__Exercise description__.
Your answer should be each line of the entries that contains the word "will", copied in full.

::::

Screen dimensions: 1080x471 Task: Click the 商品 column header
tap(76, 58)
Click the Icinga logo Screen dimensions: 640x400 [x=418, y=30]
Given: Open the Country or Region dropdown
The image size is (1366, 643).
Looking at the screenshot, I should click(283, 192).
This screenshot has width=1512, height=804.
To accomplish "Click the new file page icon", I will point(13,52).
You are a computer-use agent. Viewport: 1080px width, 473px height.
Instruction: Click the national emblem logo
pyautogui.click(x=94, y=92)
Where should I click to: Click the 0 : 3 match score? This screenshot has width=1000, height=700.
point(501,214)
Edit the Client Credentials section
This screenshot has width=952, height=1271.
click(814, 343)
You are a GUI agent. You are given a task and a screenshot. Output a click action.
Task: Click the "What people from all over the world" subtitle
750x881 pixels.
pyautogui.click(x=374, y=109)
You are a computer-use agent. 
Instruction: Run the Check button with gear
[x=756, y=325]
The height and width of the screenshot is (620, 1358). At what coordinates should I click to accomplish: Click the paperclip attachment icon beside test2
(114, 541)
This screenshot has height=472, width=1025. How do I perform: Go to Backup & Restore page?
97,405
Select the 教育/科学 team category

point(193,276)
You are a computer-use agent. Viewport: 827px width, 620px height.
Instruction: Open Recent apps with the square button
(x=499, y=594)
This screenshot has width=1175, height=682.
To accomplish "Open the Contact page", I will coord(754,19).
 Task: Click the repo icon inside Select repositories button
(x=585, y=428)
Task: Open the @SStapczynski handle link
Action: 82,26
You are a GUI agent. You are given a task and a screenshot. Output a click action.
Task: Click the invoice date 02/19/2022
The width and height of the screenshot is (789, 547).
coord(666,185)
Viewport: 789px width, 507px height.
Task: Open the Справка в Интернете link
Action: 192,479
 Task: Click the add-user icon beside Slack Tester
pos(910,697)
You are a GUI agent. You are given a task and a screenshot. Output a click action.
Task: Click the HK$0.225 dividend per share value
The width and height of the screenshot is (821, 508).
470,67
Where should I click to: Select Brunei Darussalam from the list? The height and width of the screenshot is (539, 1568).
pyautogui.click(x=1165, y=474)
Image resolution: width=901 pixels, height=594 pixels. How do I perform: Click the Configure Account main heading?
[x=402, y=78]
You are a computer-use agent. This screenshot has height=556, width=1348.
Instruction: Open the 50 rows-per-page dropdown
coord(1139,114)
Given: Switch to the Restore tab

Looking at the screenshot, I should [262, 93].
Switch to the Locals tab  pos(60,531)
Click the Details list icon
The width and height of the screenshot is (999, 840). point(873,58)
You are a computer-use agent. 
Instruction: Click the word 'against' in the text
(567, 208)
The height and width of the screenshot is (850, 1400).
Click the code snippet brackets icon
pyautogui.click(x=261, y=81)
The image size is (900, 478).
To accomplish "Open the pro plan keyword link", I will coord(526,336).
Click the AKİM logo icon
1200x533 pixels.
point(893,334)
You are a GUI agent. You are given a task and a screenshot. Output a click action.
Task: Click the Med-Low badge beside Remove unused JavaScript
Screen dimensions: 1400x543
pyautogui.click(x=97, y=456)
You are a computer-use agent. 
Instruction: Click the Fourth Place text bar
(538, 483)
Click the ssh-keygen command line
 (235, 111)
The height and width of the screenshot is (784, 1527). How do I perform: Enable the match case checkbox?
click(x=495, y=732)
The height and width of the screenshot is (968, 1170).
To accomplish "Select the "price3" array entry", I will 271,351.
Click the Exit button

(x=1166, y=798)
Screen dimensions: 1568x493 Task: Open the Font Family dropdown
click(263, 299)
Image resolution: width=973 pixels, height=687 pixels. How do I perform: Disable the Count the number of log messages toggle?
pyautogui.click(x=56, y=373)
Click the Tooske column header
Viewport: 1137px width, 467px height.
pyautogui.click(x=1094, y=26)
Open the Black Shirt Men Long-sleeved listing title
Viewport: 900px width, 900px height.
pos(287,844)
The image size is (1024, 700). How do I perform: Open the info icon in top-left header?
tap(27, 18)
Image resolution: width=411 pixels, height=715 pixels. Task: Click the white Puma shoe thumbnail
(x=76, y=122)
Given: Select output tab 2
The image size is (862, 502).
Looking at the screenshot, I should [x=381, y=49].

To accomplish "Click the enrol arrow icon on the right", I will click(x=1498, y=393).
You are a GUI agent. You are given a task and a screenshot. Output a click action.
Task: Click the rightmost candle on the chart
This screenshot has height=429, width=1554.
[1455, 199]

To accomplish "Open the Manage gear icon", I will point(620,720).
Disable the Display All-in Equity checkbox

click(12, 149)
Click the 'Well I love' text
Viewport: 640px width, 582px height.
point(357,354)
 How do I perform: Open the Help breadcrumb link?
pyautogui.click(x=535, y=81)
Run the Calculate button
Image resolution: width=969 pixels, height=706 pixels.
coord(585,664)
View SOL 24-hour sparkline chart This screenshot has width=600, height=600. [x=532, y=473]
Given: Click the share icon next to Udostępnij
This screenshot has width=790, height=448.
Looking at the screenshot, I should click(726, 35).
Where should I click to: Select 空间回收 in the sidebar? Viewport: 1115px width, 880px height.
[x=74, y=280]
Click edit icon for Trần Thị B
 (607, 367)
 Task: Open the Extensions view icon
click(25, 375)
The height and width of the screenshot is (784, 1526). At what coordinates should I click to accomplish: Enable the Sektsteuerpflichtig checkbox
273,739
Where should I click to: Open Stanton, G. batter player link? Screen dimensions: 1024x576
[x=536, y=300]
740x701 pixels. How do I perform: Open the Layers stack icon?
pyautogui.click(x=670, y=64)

::::

__Final answer__.
To accomplish "Click the new file page icon", I will point(13,52).
To accomplish "Open the Contact page", I will coord(754,19).
To accomplish "Open the pro plan keyword link", I will coord(526,336).
To accomplish "Select the "price3" array entry", I will 271,351.
To accomplish "Click the enrol arrow icon on the right", I will click(x=1498, y=393).
To accomplish "Open the Manage gear icon", I will point(620,720).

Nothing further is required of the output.